Gets a wikipedia dump for a language and creates a lemma table from it for use in [vocabsieve](https://github.com/FreeLanguageTools/vocabsieve/).

Project is AGPL3+ licensed as it re-uses code from [gogadget](https://gogadget.jfox.io).

Needs CUDA toolkit installed and an NVIDIA GPU available: <https://developer.nvidia.com/cuda-toolkit-archive>
On Windows, you will need to install Visual Studio first. I also needed to manually add the following to my PATH: `C:\Program Files\Microsoft Visual Studio\2022\Community\VC\Tools\MSVC\14.42.34433\bin\Hostx64\x64`

# Running

Assumes `uv` but will work equally well with a pip venv.

No need to download anything apart from this repository.
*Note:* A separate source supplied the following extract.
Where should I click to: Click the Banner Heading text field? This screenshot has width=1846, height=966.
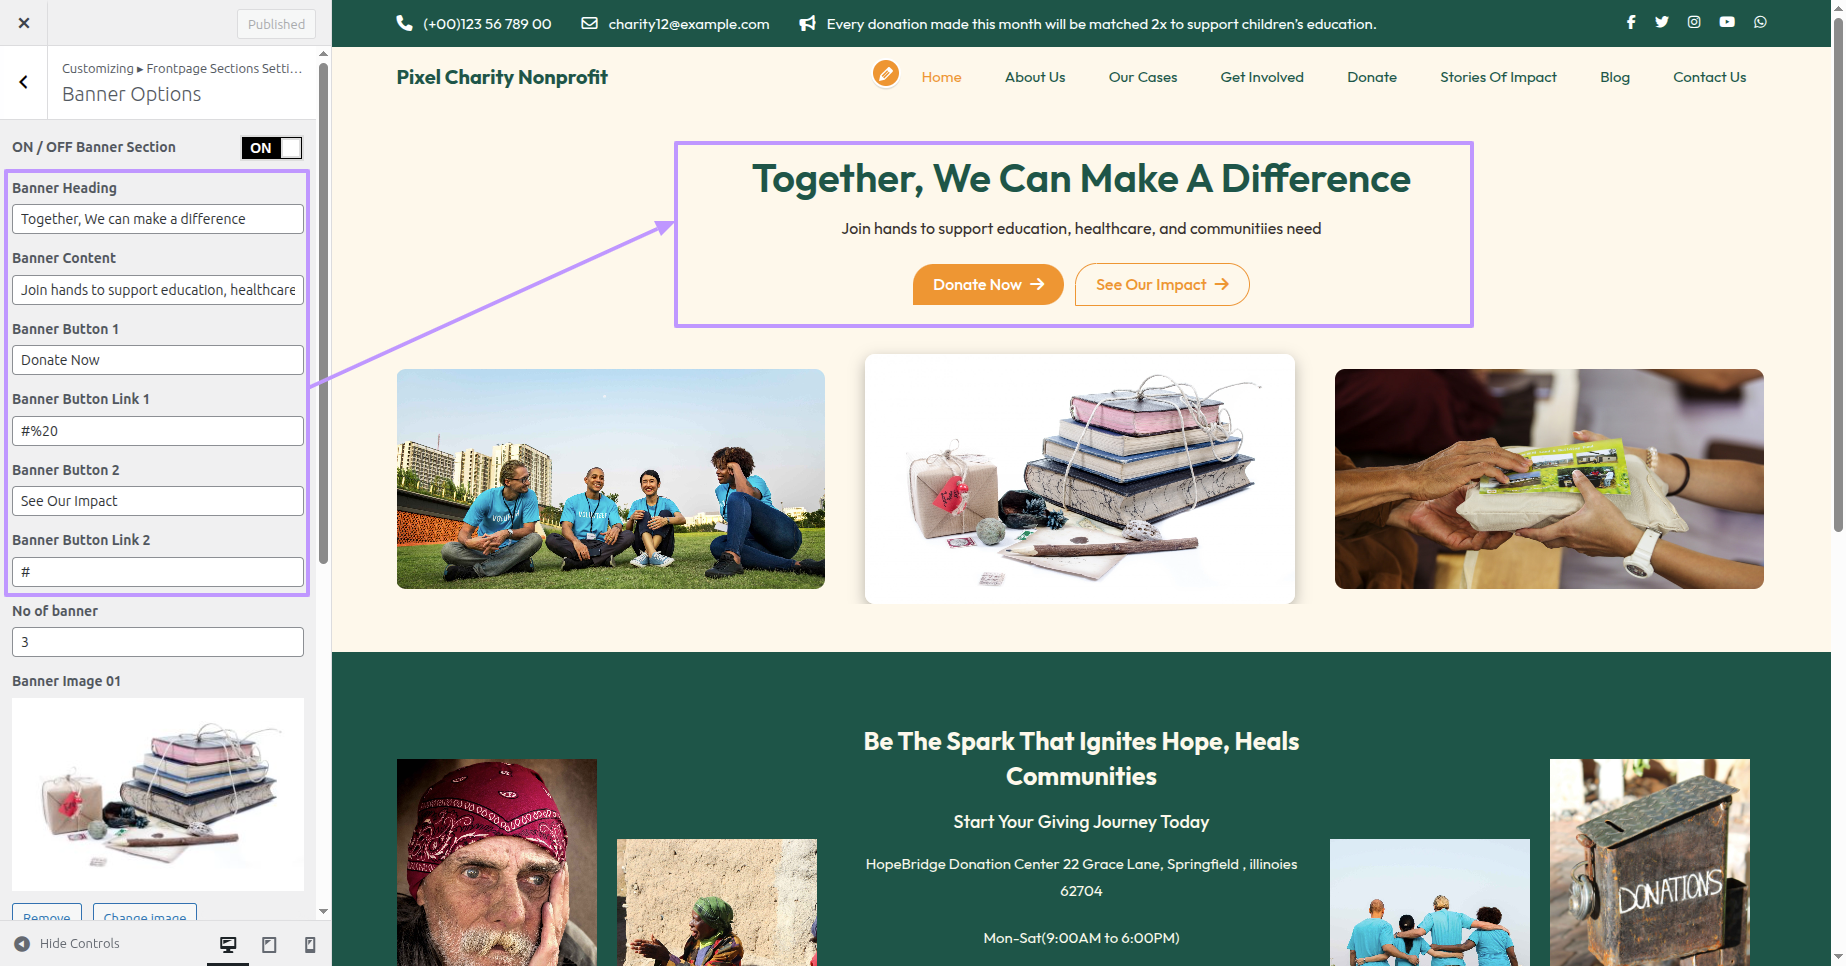158,219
The script will automatically grab the wikipedia articles for your chosen language.

Running:

```sh
git clone https://github.com/jonathanfox5/lemma_from_wiki
cd lemma_from_wiki
uv sync
uv run lemma_from_wiki -l "language code" -n "number of articles to process"
```

Getting help:

```sh
uv run lemma_from_wiki --help
```

Or just :

```sh
uv run lemma_from_wiki
```